詩人ジョン・キーツを描いているということと、ヒロインをアビー・コーニッシュがやっているという2つの興味から見てみました。アビー・コーニッシュは世界的に見ても有数の美人女優だと私は思っているからです。

しかし、久しぶりに彼女の姿を見て、ちょっと太ったかなと気になりました。服装がバストのすぐ下をウエストラインとしてまとめているものばかりなので――19世紀当時の英国はそういう服装が一般的だったのでしょうか――よく分からないのですが、横から見てもやや太めな印象で、うーん、美人女優は体型維持にも注意してもらわないとなあ、と苦笑いした次第です。しかし容貌の美しさは相変わらず。彼女ほど整った美貌の主はそうそういないと断言してしまいましょう。

さて、肝心の映画のほうですが、映像面ではたいへんに美しく、一見の価値があると言えるでしょう。当時のロンドン郊外の景色も興味深い。

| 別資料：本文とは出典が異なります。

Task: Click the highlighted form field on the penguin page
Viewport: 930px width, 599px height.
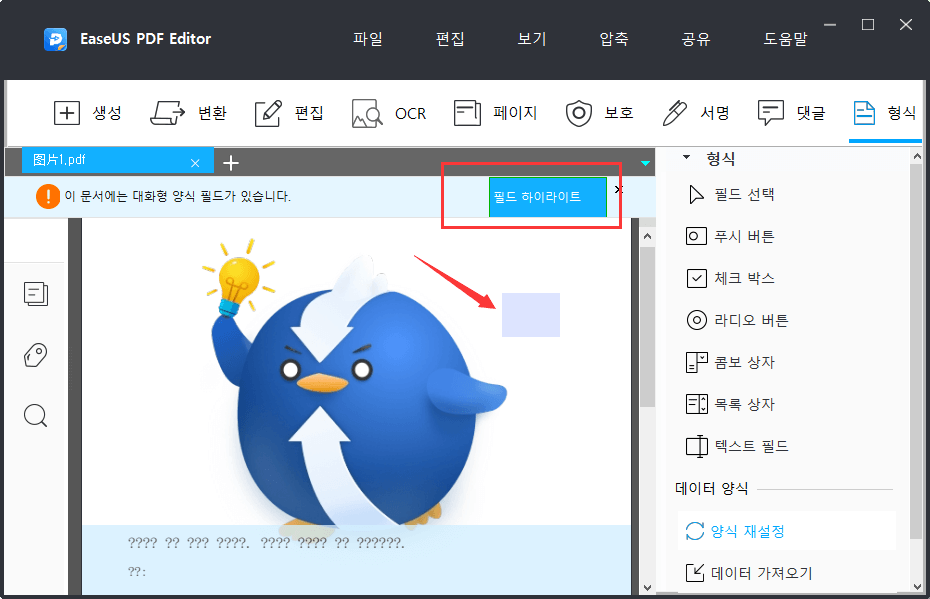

ただ、筋書き面で言うとやや単調です。詩人の恋の物語なのですが、波瀾万丈のストーリーがあるわけでもなく、恋人のファニーとの細かな心情面での関わり合いがメインになっているのですけれど、視点がどちらかというとファニーにあり、詩人キーツの内面や生い立ちにはあまり光が当てられていません。キーツは詩人としてはともかく、経済的な成功を収めるわけではないので、二人の関係はファニーの細かな心の動きだけに左右されてしまい、起伏に乏しい印象を与えるのです。キーツと同居する友人の詩人が道化役的な役目を果たしますが、どうもあまり有効に働いていない。

それと、キーツの貧乏なことには映画でも何度か触れられていますが、もう少し金銭面での問題を具体的に出したほうが良かったのではないでしょうか。金銭の話が全然出てこないわけではないものの、なんとなく貧乏なキーツ、中産階級らしいファニーというだけでは迫力がありません。何にいくらかかかる、といった生々しい話がもっと出てくれば、二人の恋人がいかに経済面での齟齬によって振り回されていたかが観客によく伝わったはずですし、全体の単調さがそれによって多少は緩和されたのではないかと惜しまれます。

以前別の映画のレビューにも書いたことがありますが、同じ芸術家を描くのでも、音楽家や画家に比較して作家や詩人を映画にするのは難しい。音楽や絵は直接的に鑑賞者の感覚に訴えるので観客の国籍に左右されることが少ないのに対し、文学は言葉によって表現を行うので、その言葉=外国語が十分には分からない観客にはその芸術(文学)の偉大さも十分には得心がいかないのです。キーツの詩句"a thing of beauty is a joy forever"は日本人にも比較的よく知られていますけれども、そうでない詩句についてはその素晴らしさが感覚的には理解しにくいという限界を、いやというほど感じさせられた映画でもありました。